┌──
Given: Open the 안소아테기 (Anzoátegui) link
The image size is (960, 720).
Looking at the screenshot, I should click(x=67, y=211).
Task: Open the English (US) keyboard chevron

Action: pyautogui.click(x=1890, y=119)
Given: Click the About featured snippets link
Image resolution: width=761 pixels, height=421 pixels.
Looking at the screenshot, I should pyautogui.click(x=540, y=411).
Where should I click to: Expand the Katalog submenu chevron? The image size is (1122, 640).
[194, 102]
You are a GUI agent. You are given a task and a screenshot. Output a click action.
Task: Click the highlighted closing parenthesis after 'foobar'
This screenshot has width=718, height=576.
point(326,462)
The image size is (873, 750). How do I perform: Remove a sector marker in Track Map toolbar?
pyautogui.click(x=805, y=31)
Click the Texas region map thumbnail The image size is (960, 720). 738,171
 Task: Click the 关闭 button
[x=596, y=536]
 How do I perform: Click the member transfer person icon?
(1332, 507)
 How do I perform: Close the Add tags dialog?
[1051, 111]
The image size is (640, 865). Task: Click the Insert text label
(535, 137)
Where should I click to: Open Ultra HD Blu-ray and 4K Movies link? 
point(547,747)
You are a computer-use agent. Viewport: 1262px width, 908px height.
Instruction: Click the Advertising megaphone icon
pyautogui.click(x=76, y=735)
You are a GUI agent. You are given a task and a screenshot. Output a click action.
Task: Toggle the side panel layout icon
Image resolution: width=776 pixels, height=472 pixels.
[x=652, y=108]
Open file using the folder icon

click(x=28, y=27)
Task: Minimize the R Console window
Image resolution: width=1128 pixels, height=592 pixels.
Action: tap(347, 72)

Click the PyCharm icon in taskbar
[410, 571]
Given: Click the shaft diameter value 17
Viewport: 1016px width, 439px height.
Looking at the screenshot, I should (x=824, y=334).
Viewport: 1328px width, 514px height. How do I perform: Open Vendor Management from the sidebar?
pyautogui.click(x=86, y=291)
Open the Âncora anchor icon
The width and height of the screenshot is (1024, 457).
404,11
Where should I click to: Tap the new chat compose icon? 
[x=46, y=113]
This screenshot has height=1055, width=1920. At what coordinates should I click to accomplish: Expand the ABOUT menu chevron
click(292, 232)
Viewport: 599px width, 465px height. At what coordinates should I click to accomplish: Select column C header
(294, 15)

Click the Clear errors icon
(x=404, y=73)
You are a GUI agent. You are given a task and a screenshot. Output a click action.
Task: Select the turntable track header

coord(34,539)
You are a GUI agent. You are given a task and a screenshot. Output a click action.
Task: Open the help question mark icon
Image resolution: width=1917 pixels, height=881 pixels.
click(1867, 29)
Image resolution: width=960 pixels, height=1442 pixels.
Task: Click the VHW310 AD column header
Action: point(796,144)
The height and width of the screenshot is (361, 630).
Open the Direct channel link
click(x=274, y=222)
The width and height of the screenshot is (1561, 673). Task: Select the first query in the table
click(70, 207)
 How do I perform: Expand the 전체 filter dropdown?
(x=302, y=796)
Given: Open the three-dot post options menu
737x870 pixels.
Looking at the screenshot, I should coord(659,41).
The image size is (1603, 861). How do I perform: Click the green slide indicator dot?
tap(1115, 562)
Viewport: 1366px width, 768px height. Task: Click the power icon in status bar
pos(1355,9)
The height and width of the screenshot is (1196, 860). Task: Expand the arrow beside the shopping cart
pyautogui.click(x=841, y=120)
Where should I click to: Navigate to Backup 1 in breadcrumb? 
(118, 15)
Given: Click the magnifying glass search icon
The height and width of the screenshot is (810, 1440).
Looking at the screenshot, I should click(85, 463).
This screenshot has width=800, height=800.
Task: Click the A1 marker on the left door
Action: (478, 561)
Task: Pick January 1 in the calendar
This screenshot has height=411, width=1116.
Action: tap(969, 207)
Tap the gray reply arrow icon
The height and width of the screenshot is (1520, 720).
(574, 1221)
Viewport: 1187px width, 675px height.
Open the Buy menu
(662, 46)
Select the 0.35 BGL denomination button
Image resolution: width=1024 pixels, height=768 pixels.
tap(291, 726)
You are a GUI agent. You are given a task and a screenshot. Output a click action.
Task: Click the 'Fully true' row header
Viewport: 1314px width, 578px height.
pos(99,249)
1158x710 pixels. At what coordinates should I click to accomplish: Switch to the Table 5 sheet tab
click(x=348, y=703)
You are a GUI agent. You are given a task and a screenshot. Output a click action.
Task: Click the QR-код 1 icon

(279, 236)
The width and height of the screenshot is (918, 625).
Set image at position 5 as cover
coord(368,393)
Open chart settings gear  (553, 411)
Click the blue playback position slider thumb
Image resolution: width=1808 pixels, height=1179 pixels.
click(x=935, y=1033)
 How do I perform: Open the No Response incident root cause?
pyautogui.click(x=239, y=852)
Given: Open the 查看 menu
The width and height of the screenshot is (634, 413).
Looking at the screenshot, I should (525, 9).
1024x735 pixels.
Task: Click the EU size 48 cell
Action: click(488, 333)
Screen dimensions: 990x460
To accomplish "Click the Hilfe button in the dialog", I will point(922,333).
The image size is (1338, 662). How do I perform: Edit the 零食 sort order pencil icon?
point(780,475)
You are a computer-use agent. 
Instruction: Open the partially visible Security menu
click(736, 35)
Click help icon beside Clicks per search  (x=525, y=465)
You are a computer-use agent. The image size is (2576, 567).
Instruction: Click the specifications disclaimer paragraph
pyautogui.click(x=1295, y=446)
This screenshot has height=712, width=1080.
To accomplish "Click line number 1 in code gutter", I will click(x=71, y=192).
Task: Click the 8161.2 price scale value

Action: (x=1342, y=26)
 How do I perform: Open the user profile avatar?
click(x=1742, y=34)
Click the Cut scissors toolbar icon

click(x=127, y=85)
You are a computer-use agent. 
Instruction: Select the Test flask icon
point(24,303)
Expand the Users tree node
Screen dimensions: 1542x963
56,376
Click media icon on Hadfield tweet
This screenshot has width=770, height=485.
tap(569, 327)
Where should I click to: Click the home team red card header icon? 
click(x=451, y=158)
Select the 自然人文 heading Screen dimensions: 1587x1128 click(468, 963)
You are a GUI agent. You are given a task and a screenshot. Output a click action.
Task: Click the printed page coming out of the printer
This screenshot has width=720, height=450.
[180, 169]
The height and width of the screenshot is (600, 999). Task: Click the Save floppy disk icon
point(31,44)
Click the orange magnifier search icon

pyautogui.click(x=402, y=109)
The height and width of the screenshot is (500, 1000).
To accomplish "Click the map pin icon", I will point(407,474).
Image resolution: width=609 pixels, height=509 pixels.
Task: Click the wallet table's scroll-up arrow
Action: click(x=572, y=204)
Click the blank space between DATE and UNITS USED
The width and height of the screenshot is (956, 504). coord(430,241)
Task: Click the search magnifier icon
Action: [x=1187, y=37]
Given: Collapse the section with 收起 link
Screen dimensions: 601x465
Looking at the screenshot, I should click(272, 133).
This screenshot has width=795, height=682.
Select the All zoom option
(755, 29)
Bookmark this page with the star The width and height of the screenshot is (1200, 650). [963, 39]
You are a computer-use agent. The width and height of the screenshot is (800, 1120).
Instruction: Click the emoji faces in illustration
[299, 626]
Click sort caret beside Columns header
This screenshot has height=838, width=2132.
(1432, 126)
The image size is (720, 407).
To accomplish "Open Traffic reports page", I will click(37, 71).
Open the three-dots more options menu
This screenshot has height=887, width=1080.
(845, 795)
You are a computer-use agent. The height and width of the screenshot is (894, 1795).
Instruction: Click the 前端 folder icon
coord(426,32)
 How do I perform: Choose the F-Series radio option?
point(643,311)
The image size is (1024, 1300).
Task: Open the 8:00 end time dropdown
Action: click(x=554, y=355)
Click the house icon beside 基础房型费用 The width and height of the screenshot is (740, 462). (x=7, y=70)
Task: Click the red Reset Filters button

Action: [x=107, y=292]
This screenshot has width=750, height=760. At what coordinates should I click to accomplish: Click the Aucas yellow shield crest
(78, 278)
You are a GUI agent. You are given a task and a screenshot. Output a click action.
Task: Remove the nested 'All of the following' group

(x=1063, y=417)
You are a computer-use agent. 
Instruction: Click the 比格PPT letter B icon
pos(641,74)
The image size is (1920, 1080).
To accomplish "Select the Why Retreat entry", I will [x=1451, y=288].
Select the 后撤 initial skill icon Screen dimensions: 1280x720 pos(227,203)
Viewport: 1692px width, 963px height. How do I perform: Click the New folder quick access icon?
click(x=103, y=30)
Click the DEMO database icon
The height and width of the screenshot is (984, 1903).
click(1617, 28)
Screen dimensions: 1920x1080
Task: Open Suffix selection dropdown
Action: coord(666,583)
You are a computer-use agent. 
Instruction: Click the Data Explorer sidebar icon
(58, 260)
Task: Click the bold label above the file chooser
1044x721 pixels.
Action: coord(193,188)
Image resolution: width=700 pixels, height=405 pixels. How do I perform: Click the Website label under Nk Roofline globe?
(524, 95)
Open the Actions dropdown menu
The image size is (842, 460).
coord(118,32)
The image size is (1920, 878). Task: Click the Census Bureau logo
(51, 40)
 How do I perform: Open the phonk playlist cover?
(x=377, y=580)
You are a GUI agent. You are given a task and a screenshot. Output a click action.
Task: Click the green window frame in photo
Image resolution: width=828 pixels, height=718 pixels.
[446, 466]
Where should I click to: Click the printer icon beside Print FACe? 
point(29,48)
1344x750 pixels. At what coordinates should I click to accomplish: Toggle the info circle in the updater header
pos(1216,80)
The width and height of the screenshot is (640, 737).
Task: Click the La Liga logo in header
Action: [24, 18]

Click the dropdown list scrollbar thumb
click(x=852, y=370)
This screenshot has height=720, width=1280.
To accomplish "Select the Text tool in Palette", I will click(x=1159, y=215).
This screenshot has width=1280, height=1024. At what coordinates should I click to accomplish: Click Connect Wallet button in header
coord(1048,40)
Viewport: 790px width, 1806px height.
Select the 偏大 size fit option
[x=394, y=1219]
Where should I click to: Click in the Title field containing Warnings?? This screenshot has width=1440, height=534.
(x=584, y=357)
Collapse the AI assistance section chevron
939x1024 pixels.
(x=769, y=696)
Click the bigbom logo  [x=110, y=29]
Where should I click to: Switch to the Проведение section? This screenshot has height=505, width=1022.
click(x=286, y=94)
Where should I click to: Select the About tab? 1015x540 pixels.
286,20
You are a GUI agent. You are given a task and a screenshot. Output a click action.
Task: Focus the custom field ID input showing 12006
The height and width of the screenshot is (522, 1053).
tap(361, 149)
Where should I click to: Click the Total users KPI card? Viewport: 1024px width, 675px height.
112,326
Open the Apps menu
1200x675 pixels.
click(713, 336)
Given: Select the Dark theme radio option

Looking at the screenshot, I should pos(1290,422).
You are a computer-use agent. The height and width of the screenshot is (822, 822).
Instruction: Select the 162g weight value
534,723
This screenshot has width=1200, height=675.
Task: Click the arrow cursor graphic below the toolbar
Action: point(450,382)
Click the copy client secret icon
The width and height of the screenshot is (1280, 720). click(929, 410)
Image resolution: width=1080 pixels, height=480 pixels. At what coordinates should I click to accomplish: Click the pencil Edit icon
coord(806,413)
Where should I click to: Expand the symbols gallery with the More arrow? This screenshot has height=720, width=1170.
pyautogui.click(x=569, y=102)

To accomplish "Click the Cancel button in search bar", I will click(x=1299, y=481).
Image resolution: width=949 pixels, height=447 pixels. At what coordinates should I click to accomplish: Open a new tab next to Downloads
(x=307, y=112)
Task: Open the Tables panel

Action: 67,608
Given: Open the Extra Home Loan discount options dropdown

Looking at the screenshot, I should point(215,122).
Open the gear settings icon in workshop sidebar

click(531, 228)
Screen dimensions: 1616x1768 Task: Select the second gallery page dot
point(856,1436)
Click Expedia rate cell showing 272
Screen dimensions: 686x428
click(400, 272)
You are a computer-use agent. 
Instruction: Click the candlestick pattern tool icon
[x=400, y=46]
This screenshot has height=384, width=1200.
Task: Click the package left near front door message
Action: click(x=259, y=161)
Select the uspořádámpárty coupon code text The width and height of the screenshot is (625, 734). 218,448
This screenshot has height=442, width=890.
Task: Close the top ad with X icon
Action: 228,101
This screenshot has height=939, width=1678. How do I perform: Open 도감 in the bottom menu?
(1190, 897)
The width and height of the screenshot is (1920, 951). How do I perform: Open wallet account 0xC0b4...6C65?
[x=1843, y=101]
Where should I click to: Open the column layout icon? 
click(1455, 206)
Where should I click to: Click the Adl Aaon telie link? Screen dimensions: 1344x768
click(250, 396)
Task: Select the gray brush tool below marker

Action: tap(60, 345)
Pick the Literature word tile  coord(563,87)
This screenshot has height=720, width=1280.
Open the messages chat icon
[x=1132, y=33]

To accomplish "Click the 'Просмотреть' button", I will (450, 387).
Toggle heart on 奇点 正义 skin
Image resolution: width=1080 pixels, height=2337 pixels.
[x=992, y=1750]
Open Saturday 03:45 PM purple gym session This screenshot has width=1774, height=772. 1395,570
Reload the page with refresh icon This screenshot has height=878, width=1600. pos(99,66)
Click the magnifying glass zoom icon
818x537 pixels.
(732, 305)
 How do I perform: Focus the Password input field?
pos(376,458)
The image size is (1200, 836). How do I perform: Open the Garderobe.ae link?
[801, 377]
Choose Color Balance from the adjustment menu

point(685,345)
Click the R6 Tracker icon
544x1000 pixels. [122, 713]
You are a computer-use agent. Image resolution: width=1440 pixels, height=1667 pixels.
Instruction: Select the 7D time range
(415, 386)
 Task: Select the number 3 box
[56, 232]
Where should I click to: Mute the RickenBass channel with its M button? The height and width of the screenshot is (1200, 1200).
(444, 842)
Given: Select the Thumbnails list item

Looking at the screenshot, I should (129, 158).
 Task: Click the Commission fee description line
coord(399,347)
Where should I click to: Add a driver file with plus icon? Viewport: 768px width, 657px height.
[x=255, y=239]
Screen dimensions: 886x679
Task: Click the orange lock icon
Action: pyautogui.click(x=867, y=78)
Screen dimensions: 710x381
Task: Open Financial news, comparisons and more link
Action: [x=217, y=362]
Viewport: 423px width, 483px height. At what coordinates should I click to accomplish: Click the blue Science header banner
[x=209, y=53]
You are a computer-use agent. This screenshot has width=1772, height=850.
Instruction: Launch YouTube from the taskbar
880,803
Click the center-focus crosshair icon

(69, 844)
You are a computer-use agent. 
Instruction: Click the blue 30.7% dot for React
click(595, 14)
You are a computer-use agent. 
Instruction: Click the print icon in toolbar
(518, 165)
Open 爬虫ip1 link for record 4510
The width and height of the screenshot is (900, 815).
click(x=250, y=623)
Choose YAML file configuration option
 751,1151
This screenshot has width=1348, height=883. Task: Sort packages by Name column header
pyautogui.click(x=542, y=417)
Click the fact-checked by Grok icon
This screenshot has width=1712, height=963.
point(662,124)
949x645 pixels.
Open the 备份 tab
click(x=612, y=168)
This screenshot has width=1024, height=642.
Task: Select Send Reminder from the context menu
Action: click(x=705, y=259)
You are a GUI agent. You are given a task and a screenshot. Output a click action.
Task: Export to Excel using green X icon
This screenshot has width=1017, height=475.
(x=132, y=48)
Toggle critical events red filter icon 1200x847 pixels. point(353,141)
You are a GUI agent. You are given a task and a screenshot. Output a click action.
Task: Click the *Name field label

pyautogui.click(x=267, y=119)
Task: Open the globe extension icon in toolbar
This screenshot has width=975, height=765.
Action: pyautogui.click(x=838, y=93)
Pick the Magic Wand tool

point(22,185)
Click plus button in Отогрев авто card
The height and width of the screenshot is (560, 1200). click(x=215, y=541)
└──
Look through the data above. Copy every line with the string "showing" in it.

Response for this exercise:
Task: Focus the custom field ID input showing 12006
Click Expedia rate cell showing 272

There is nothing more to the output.